Das geltende Bundesgesetz über Zwangsmassnahmen im Ausländerrecht sieht
die Möglichkeit zur Anordnung der Vorbereitungs- und Ausschaffungshaft vor. Insgesamt sollen diese neuen Haftarten einen besseren Vollzug des Ausländer- und Asylrechts gewährleisten. Zu den Fragen der Interpellanten kann wie folgt Stellung genommen werden:

    1. Bei allem Bedauern über den Freitod liegen der Regierung keine Anhaltspunkte dafür vor, dass die Haftbedingungen für Hamid Bakiri den Voraussetzungen, wie sie durch die bundesgerichtliche Rechtsprechung definiert wurden, nicht entsprochen hätten. Eine nachträglich beim Bundesgericht anhängig gemachte Beschwerde hat die Überprüfung der konkreten Haftbedingungen zum Gegenstand. Die Haftbedingungen wurden im Übrigen weder zum Zeitpunkt der richterlichen Anordnung noch der Verlängerung im Einzelfall beanstandet.

    2. Erfüllten die Haftvoraussetzungen die bundesgerichtlichen Anforderungen, erübrigt sich auch die Frage nach der Verantwortung für allfällige Unterlassungen.

    3. Das Untersuchungsgefängnis Davos wurde im Sinne einer Übergangslösung auf grund der bundesgerichtlichen Vorgaben zum Vollzug der Vorbereitungs- und Ausschaffungshaft umgebaut. Zu diesem Zweck stehen heute fünf Haftzellen mit je zwei Betten, einem Aufenthaltsraum, einem Besucherraum sowie einem Spa zierhof zur Verfügung. Lediglich dem Beschäftigungsgebot kann in Davos nicht nachgekommen werden. Ansonsten vertritt die Regierung die Auffassung, dass das Gefängnis zum Vollzug der Vorbereitungs- und Ausschaffungshaft in Davos den gesetzlichen Anforderungen entspricht.

    4. Das Gefängnis zum Vollzug der Vorbereitungs- und Ausschaffungshaft in Davos verfügt über maximal zehn Zellenplätze. Aufgrund der besonderen Zellenanordnung wurden bislang nach Möglichkeit nicht sämtliche Zellenplätze gleichzeitig belegt. Ausserdem ist man bestrebt, eine Doppelbelegung der Zellen zu vermeiden. Dies gelingt nicht zuletzt deshalb, weil Personen, die höchstens eine oder zwei Nächte in Haft verbringen müssen, in Polizeizellen in der Umgebung von Chur untergebracht werden. In der Zeit vom 10. Juli bis 20. September 2001 waren in Davos durchschnittlich drei Personen in Haft.

    5. Das neue Gefängnis zum Vollzug dieser Haft in Realta steht voraussichtlich ab Frühjahr/Sommer 2003 zur Verfügung. Bis zu diesem Zeitpunkt wird die Vorbereitungs- und Ausschaffungshaft in Davos vollzogen. Ob es dabei gelegentlich zu Einzelvollzügen kommen wird, hängt von verschiedenen Faktoren ab, die in der Regel nicht bei der Person des Einzelhäftlings liegen. Es kann aber festgehalten werden, dass (wie im Falle von Hamid Bakiri geschehen) stets versucht wird, die Haftanordnung nach Möglichkeit zu vermeiden oder, wenn diese unumgänglich ist, so kurz wie möglich zu halten.
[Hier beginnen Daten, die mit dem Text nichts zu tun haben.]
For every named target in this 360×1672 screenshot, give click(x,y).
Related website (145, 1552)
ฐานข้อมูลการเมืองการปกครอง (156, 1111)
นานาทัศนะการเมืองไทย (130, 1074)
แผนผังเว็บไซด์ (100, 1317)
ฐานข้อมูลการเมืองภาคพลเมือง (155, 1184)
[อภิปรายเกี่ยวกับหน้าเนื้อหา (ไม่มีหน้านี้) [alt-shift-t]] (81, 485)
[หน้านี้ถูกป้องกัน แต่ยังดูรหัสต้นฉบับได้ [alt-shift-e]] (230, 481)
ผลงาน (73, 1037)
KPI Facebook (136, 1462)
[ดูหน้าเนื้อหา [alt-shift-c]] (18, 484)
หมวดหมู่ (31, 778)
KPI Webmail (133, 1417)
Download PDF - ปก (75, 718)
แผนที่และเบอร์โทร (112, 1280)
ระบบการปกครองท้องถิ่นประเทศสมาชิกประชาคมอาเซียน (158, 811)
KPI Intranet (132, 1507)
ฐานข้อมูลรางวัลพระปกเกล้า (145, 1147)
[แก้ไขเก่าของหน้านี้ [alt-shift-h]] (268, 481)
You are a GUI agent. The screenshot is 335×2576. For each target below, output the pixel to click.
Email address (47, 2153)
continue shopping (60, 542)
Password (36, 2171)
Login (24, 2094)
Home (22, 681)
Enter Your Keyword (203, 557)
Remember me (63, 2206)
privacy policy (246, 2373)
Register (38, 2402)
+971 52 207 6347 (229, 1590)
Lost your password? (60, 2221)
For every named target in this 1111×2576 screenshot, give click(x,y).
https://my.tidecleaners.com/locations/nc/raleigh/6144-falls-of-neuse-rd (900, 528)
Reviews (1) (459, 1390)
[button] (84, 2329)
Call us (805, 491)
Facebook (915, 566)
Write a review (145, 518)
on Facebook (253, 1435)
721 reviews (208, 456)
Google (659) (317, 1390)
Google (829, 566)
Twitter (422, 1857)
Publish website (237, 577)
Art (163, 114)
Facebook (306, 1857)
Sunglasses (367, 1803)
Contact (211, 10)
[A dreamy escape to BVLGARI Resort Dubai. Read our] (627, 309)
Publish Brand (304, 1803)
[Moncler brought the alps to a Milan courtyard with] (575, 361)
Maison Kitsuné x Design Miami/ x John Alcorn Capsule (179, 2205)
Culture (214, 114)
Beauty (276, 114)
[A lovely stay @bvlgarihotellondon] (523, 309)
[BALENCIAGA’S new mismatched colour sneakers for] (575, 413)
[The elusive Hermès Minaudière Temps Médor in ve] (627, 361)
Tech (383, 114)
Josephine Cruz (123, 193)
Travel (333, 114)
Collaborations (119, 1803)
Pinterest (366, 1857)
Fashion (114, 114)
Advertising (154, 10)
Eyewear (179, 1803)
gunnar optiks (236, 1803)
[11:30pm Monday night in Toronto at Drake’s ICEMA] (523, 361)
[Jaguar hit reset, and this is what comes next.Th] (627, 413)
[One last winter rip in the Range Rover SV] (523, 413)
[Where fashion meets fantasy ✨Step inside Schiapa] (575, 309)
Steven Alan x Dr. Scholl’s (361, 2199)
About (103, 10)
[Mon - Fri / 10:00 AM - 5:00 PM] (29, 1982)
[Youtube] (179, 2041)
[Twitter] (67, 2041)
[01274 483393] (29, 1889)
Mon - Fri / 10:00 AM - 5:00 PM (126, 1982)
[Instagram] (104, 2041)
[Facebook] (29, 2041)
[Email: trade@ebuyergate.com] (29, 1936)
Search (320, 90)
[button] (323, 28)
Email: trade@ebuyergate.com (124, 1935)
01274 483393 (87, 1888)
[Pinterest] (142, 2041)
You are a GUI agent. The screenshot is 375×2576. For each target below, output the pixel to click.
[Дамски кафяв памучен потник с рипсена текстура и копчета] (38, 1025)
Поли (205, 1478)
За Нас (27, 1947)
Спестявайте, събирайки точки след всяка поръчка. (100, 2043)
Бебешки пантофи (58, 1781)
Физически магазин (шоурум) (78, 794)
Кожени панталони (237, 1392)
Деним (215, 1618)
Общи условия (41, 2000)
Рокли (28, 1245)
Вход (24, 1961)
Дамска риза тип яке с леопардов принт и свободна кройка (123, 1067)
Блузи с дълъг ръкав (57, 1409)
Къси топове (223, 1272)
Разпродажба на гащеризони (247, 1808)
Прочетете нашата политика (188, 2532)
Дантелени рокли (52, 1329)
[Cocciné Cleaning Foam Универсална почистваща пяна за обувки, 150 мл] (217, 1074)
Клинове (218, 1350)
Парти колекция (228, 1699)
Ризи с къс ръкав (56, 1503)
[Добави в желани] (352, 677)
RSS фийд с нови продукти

    6. Die angesprochenen Mitarbeitenden der Fremdenpolizei verfügen über eine langjährige Berufserfahrung. Ihre Aus- und Weiterbildung erfolgt durch Weiterbildungsveranstaltungen sowie durch eine regelmässige Teilnahme an speziellen Seminaren der Abteilung Vollzugsunterstützung des Eidgenössischen Justiz- und Polizeidepartements. Eine besondere Supervision oder ein Coaching dieser Mitarbeitenden findet nicht statt.

Die Mitarbeitenden der Kantonspolizei, welche in der Übergangsphase die Ausschaffungshäftlinge betreuen, verfügen grundsätzlich über eine allgemeine polizeiliche Grundausbildung und entsprechende Weiterbildungskurse. Im psychologischen Bereich werden insbesondere Takt-Kurse und Wiederholungskurse zur Konfliktbewältigung durchgeführt.